"It makes little difference, the right and the wrong, after to-night," he replied grimly, "in all the days to come…. We have lived and we have loved, that is enough."

"No, no,—we are not weak, blind fools!" she spoke on swiftly. "I will not have it so! I will not have you leave me to-night with the thought that some day you will feel that of me. You must understand—you must always remember through all the years of life—that I—the woman you love—am sinless, am pure…. I can go with your kisses upon my lips to my children, to little Ned, and hold them tight, and know that I am pure in the sight of God! …

"I give them my life, my all,—I am giving them this, too. A woman's heart is not filled with the love of children. A woman's life is not closed at thirty-two! … I have a soul—a life to be satisfied,—ah, dearest, a soul of my own to be filled, in order to give. Most men don't know that a woman has a life of her own—apart from her children, from her husband, from all. It's hers, hers, her very own!" she cried with a sob of joy and anguish.

In these words escaped the essence of that creed which had taken the place of the Bishop's teaching,—the creed that is breathed insensibly in the atmosphere of the age,—'I, the woman, have a soul that is mine which has its rights, and what it bids me take, that I will take and hold!'

The man listened to the solemn rhythm of the sea pounding upon the rocky coast, and it spoke to him of fatality, of the surge of life striking blindly, carrying in its mighty grip the little human atoms. It had borne him up to the stars, and in a few hours it would roll him back, down into the gulf, from which no effort of his will could take him. With this hunger, which was his human birthright, he must labor on, unappeased. It was given him merely to know what would recreate living for him, what would make of the days joy instead of pain, and it was not to be his, except for this moment of time.

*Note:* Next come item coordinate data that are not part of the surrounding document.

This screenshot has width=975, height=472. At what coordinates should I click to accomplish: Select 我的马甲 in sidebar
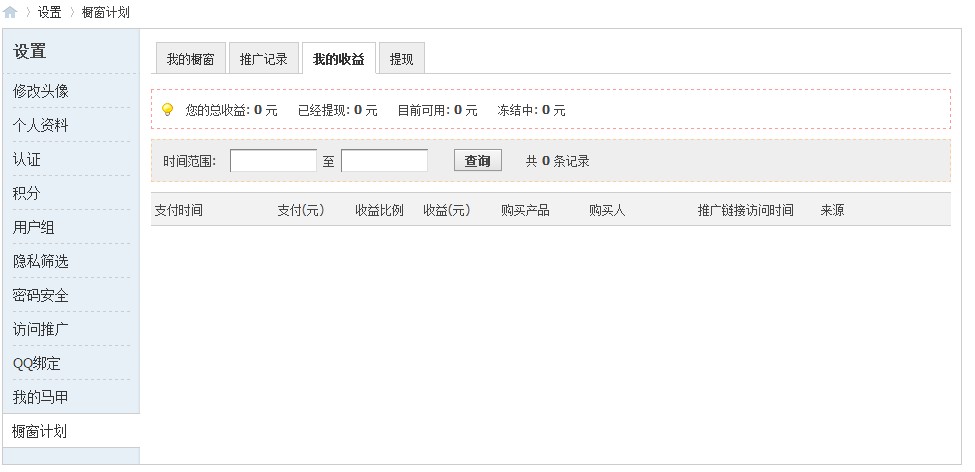[41, 397]
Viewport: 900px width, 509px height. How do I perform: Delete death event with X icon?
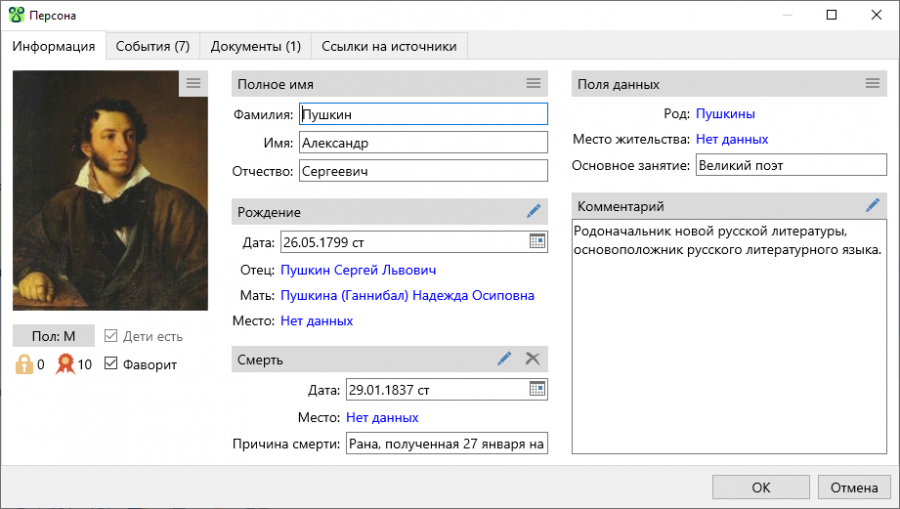533,359
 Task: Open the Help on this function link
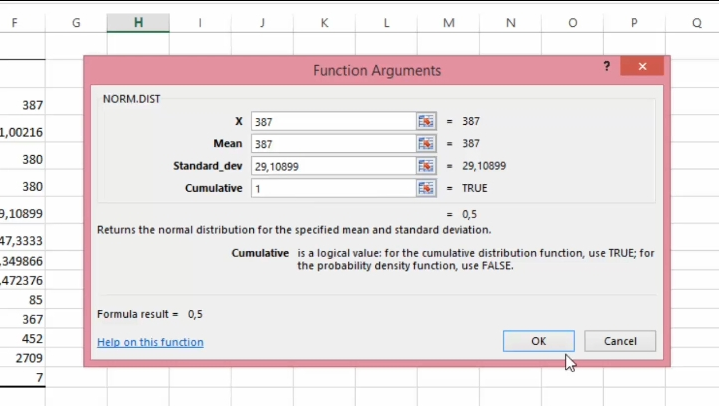tap(150, 342)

"I think," he said, "there is enough to suffer and endure. We will not quibble about the law. In the face of the gulf, why argue?" and he took her once more in his arms, where she rested content….

Lawlor's Point was a little neck of shingle, curving inwards from the open sea, making a small harbor. On the landward side the still, salty marsh was fringed by evergreens that rose dark in the night. Once it had been a farm, its few acres swept by the full Atlantic winds, its shore pounded by the rock drift of the coast. Within the shingle the waves had washed a sandy beach…. Margaret knew the place years before, and they had found it to-night in the dark. The abandoned farm-house, windowless, loomed above them, desolate, forlorn, emitting an odor of the past from its damp rooms. About the old walnut tree where they had been sitting there grew in the long grass fleur-de-lys and myrtle.

"Let us go nearer to the water!" Margaret exclaimed. "I want to hear its voice close to my ears. This place is musty with dead lives. Dead lives!" She laughed softly. "I was like them once, only I walked and spoke, instead of lying still in a grave. And then you found me, dearest, and touched me. I shall never be dead like that again."

And when they had picked their way over the rough shingle to the water, she said in another passionate outburst, as if nature dammed for a long time were pouring itself forth in torrent:—

"Pain! Don't say the word. Do you think that we can count the pain—ever?
Now that we have lived? What is Pain against Being!"